Below describes what it takes to deploy and maintain Superset at high level.
Spinning up a Superset instance for the first time requires installing the software, configuring database drivers, setting up role-based access control (RBAC) and permissions, connecting to databases, and creating the first set of visualizations. If users rely on dashboards to get insights on product, operations, and business metrics, they would benefit from setting up event-triggered notifications (alerts) and/or scheduled notifications (reports). Further, setting up caching is recommended to improve query performance and enable faster data access.
Configuring alerts, reports, and caching, however, requires more investment in setting up your infrastructure. Caching, for example, requires enabling an asynchronous backend for Superset. The entire installation, configuration, and tuning process could take a few weeks of engineering work. For this reason, most organizations deploy just one instance of Superset, although they may benefit from having multiple isolated environments that allow for more secure separation of data connections and access.
It is not easy for companies to quickly address security vulnerabilities in Superset’s codebase. When vulnerabilities are discovered, the Apache Software Foundation notifies the Apache Superset Project Management Committee (a.k.a., PMC) of such issues in private. Unless the companies have employees that are on the committee, they could risk running vulnerable software without knowing until the next official Apache release, which typically happens every two to six months. Preset, on the other hand, is able to address security bugs within 24 hours because we have many PMC members that are dedicated and capable of addressing such issues promptly.

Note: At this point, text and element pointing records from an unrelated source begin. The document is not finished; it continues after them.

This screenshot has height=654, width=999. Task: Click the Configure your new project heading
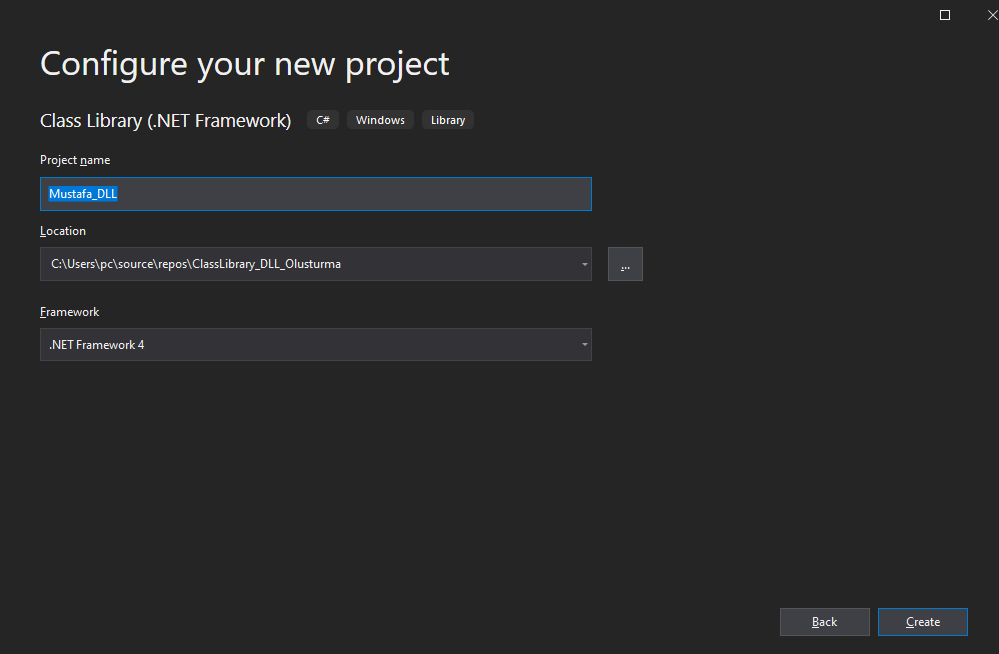[245, 64]
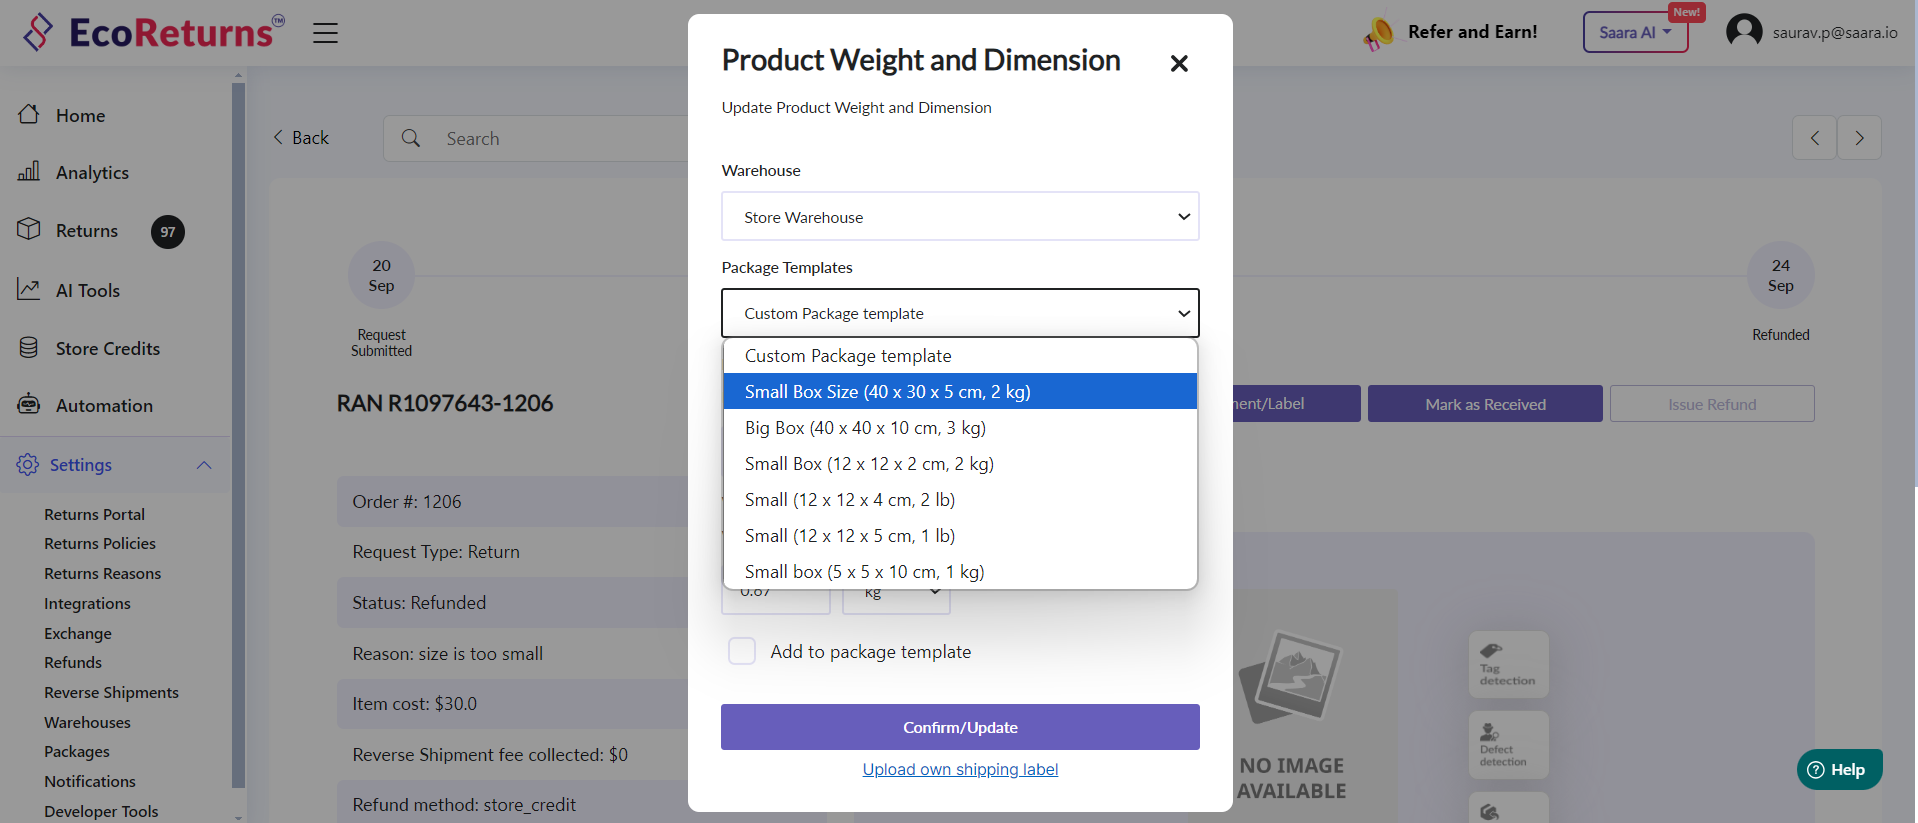
Task: Click the user profile avatar icon
Action: pyautogui.click(x=1744, y=31)
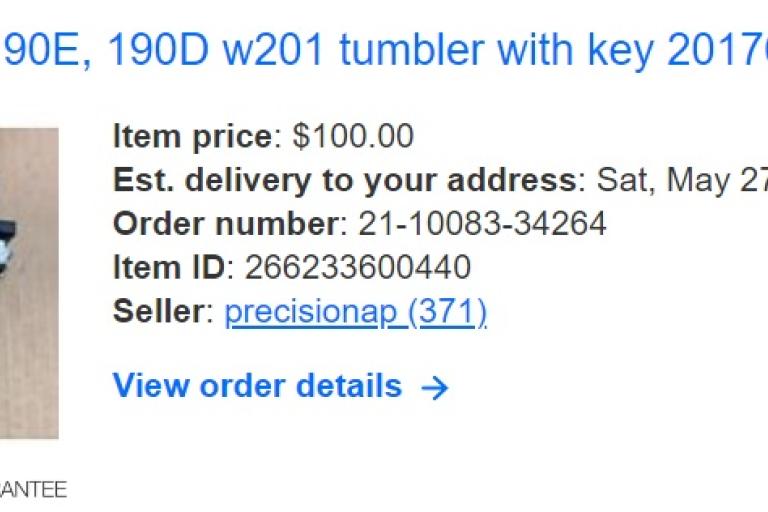Click the Item price label

tap(192, 137)
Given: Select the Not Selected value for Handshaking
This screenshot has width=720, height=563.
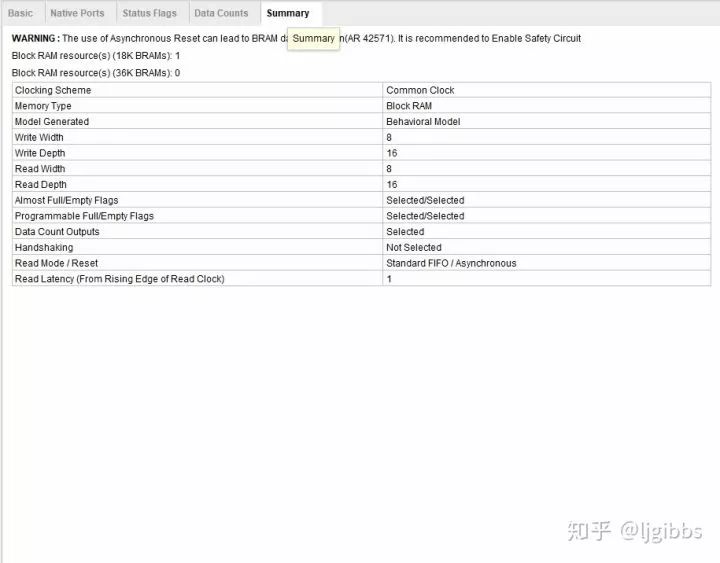Looking at the screenshot, I should (414, 247).
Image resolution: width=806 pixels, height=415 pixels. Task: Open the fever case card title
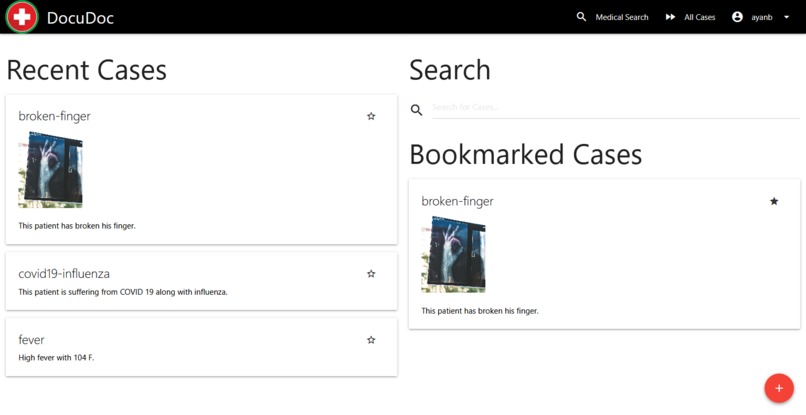(31, 340)
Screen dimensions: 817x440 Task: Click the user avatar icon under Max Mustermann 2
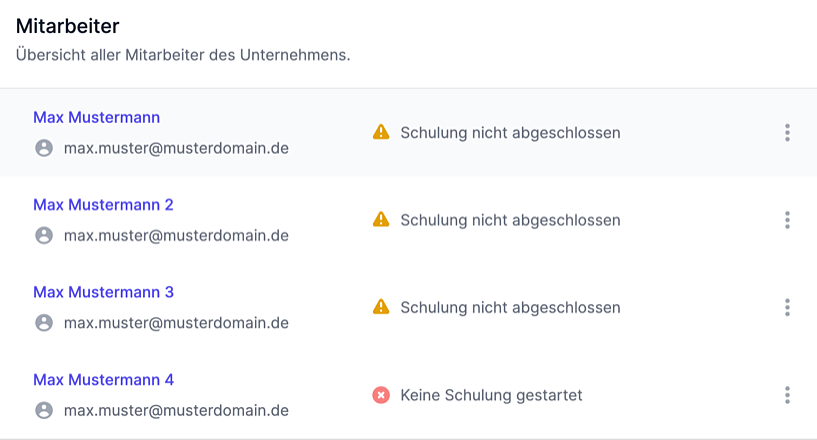point(43,236)
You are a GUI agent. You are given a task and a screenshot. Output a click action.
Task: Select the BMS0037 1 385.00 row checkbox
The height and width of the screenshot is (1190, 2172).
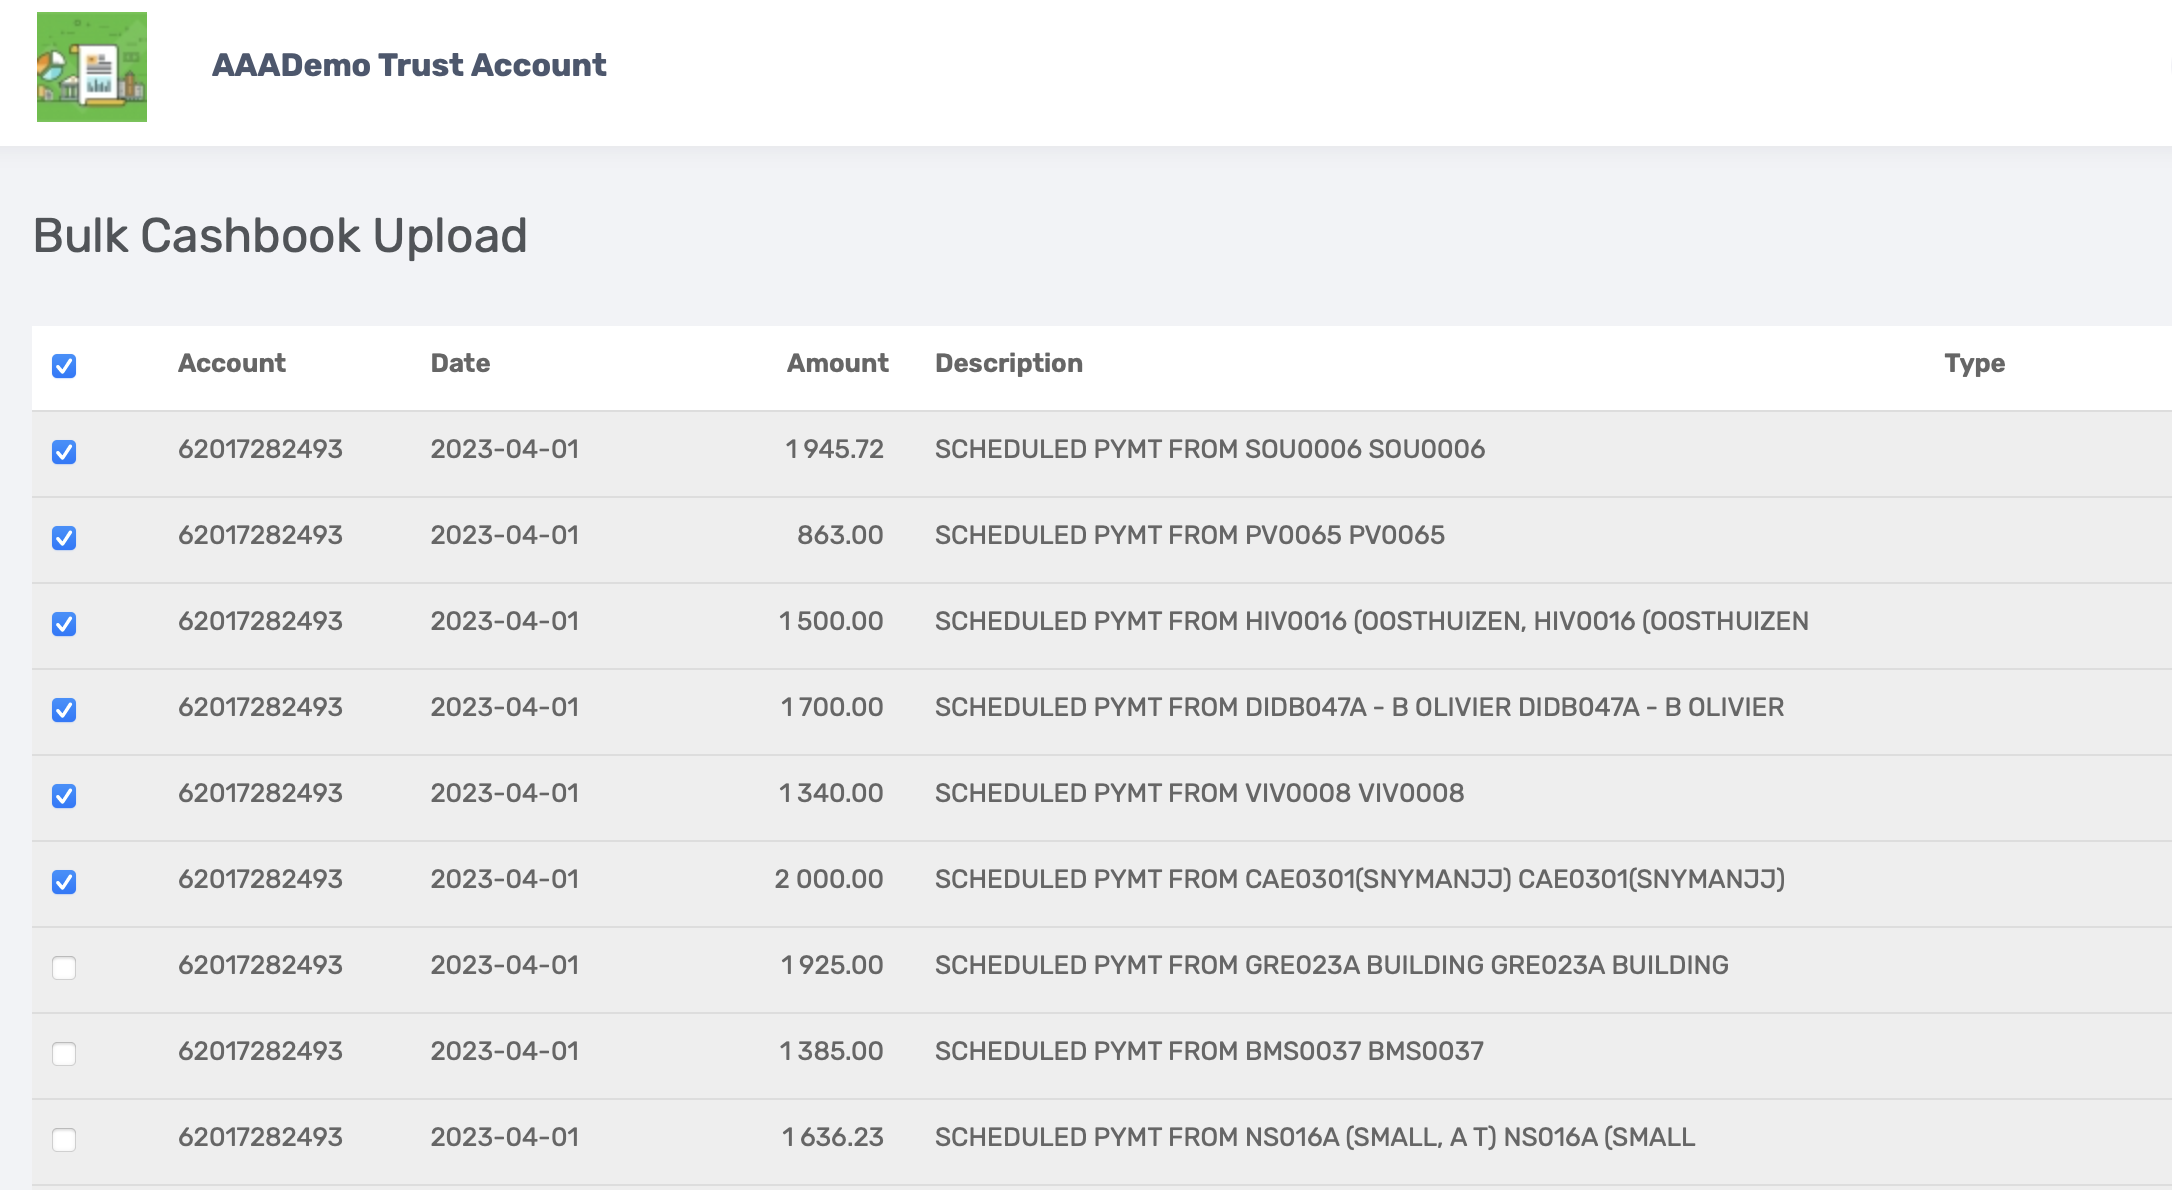pos(64,1054)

As your organization increasingly depends on analytics, uptime, performance, and overall reliability become critical to your operations. SLAs and expectations grow and a proportional investment in observability, monitoring, and engineering support will be required. Should your DevOps engineer(s) be on-call for yet another mission-critical system? Just ask how they would feel about it. Alternatively, you can trust a team who writes, patches, and releases the Superset software to provide the necessary support for your organization.
Apache Superset is one of the fastest evolving open source projects with new features, enhancements, and bug fixes being released on an ongoing basis. To provide a sense of velocity, over 170 pull requests have been merged over the past month at the time of writing.
To take advantage of Superset’s latest features and security updates, your internal engineering team would need to manage software upgrades. It is clear that mission-critical software upgrades need to be thoroughly managed with proper safety and caution, minimum downtime, a downgrade path (if needed), and the right amount of validation in isolated environments. Insuring this would require knowledge of the software, a good understanding of the changelog and upgrade notes, and in some cases, user communication (e.g., release notes) to prevent surprises. Database migration with an appropriate data backup strategy may also be required to avoid possible data loss. These tasks can be achieved most effectively by dedicated engineers focused on managing the Superset software at hand.
Similar to most modern, fast-evolving, and complex software solutions, Superset uses feature flags extensively as a way to build, mature, and release individual features or feature sets. There are over 50 feature flags in Superset at the time of writing. There is some level of complexity in understanding what individual feature flags do and whether or not the gated features are stable enough for release. At Preset, we know exactly which features are fully baked and manage sensible defaults at all times.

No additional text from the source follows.